笠森稲荷のお仙さんは、谷中の稲荷門前だけでなく、浅草寺のご開帳に呼ばれて行っています。
その浅草寺には、お仙さんと同じように、錦絵、絵草紙、手拭いなどに出て人気があった、楊枝屋のお藤さんという美人がいました。お店は浅草寺の後ろのいちょうの木の下にあったので、「いちょうのお藤」とも呼ばれました。
その二人が、 明和6(1769)年のことです。浅草寺で妍を競います。
話題になったことと思います。二人の江戸を代表する美人が浅草寺に出ているのですから。
江戸っ子のアイドルになったお仙ですが、その翌年、明和7年に、突然、姿を消します。消したために、いろいろな憶測がされ、哀しい物語も生まれています。
そのころ流行った、フレーズに「とんだ茶釜が薬缶に化けた」とうものがありますが、とんだ茶釜は、美女、お仙を指しています。薬缶は、老父のことです。
お仙がいなくなって、親父さんが一人店に立っているということを言っています。
この時、お仙さんは実は、旗本の倉持政之助と、結婚していたのです。
倉持政之助は、実は、御庭番の家系の人です。御庭番は将軍吉宗が紀州から連れてきた、直属の隠密です。

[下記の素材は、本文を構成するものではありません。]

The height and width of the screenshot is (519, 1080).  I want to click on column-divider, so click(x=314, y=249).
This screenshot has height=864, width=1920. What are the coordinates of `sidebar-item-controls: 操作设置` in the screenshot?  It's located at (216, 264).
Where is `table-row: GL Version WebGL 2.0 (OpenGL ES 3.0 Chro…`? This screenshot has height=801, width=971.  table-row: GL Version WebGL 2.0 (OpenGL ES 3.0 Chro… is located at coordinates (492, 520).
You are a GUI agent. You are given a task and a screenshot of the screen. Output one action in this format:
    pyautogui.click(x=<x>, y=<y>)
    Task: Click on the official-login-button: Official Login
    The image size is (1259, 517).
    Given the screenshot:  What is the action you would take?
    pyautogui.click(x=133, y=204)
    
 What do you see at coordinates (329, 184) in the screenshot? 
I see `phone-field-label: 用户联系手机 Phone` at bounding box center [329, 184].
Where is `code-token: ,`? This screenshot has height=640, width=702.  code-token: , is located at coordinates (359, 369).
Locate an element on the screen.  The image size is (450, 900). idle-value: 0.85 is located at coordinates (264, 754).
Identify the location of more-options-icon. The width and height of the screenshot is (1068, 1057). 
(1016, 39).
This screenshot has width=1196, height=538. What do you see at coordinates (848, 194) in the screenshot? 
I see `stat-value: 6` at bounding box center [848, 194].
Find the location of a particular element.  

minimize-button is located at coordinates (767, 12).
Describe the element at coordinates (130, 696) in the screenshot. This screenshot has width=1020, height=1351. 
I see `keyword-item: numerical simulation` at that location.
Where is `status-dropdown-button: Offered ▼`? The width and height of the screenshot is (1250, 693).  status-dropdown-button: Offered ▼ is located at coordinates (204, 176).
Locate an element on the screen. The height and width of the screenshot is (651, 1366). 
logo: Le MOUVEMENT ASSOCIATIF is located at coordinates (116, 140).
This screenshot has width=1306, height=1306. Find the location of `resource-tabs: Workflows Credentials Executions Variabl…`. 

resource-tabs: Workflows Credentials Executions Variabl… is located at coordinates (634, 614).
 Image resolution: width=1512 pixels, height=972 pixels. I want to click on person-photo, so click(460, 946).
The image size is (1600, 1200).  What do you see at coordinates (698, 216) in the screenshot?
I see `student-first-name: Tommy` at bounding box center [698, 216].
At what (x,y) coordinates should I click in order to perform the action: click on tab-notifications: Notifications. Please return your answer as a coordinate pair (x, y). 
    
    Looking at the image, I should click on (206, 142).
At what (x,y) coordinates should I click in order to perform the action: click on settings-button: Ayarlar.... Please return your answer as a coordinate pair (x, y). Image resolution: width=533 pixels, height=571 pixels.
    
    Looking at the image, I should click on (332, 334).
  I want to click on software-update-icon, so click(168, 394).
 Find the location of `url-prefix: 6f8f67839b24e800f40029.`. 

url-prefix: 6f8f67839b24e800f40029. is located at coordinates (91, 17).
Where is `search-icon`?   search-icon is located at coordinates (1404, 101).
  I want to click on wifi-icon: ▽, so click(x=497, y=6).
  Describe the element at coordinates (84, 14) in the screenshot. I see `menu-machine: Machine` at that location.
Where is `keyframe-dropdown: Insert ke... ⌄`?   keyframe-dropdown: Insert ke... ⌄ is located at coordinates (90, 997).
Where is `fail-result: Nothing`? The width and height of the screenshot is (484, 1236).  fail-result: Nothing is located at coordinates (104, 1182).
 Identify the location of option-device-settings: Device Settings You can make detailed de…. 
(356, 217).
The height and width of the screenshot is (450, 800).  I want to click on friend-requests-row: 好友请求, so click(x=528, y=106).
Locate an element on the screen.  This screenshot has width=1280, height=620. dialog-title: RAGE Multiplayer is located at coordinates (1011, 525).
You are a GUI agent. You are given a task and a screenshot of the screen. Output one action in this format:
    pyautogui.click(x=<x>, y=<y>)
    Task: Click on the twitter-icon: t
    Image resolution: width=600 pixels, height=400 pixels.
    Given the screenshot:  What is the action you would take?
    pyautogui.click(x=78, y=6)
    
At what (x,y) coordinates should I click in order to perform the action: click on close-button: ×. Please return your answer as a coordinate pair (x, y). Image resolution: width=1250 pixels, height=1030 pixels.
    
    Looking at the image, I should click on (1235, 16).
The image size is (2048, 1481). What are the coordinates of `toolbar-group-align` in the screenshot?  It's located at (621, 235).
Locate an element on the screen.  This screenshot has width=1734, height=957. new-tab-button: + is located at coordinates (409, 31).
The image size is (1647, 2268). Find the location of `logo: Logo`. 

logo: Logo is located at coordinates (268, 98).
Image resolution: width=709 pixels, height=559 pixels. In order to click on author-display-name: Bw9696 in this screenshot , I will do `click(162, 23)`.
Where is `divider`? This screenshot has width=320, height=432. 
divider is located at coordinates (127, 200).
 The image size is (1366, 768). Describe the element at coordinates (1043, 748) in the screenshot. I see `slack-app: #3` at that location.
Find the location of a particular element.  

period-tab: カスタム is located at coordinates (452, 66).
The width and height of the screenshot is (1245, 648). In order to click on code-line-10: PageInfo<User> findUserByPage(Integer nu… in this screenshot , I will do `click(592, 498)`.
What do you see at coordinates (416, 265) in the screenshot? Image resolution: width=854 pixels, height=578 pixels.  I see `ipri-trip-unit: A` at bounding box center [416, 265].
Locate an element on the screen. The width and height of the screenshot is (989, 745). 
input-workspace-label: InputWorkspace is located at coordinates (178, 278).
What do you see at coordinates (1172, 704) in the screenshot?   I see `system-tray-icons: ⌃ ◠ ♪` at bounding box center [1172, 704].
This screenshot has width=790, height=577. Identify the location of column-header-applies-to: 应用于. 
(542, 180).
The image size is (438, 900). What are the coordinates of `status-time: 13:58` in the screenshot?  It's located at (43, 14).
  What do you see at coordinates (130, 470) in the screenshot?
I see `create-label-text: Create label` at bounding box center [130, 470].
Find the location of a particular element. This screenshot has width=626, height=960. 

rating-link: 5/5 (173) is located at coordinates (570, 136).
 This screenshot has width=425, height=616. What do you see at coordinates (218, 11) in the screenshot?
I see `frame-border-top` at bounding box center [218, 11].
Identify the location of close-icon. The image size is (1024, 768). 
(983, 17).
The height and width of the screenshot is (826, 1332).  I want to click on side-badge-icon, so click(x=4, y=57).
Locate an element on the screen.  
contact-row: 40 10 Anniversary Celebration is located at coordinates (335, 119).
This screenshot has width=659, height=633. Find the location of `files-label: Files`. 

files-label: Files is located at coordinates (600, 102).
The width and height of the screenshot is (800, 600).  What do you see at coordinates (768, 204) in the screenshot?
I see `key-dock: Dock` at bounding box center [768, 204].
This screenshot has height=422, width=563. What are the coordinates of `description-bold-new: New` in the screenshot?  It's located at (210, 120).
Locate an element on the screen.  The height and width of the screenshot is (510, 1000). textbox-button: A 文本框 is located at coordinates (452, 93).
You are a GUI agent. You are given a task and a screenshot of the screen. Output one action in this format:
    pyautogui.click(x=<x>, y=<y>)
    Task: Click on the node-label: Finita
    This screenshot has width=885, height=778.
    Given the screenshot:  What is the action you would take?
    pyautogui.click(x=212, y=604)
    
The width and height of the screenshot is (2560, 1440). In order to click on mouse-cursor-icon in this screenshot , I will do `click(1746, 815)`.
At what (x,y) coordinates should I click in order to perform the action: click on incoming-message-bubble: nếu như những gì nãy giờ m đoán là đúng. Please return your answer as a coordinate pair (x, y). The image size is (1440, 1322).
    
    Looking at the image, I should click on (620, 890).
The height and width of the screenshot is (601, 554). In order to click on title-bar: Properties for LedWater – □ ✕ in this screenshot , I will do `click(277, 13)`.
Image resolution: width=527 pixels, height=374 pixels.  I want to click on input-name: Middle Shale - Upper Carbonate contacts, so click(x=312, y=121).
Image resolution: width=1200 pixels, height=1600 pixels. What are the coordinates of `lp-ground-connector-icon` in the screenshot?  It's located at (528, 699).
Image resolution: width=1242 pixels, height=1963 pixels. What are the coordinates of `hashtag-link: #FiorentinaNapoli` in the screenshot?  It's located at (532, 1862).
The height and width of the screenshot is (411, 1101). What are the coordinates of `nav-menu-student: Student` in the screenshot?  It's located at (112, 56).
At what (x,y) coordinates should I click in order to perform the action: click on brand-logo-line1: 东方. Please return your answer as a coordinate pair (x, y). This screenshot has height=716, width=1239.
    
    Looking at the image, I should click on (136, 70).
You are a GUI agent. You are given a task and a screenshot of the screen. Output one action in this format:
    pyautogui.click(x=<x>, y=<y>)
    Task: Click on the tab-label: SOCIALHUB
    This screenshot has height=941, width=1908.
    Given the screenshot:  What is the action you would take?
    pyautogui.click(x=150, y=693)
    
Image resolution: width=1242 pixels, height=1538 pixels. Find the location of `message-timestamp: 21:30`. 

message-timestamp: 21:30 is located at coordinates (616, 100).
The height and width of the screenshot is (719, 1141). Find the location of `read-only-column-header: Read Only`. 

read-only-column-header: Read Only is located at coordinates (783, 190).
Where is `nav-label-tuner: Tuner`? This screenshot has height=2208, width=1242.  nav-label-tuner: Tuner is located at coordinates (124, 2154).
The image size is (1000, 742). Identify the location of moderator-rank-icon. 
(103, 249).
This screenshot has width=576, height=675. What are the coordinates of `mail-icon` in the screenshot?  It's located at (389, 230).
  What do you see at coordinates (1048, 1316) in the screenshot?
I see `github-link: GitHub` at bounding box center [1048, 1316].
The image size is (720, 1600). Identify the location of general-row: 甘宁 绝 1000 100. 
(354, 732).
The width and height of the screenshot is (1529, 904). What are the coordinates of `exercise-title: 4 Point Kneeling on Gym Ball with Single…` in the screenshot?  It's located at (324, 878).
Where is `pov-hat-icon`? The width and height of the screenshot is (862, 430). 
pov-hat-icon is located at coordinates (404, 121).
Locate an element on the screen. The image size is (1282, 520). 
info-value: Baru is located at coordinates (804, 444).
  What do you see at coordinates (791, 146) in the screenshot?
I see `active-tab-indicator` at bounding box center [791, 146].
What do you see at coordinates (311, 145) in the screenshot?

享保元(1716)年に徳川吉宗が将軍家を相続した際、紀州藩において隠密御用を勤めていた薬込役を幕臣団に編入し、彼らを「御庭番家筋」として、隠密御用に従事させたのが始まりです。
御庭番家筋は、吉宗が幕臣団に編入した紀州藩士205名のうちの17名を租としています。倉持家はその17家の一つだったのです。
そして、この倉持家は、笠森稲荷に深いかかわりがありました。
笠森稲荷の大の信者で、感応寺から地面を借りて勧請したのがこの社なので、その前に店を出している茶屋だったのです。
ですから、よく出入りしていた、そこでみそめたのではないでようか。
でも、お仙さんは、庶民、それが武士の妻になったのですから、それなりに大変だったと思います。
でも75(78とか79とかの説もあります)歳ぐらいまで生きていて、子どもも9人も(10人とか、2人とか書いてある本もありました)もうけているというのですか、幸せだったのだと思います。
住まいは、今の日比谷公園あたりにあって、晩年は、虎ノ門近くに住み、お墓は、四谷の正見寺にありました。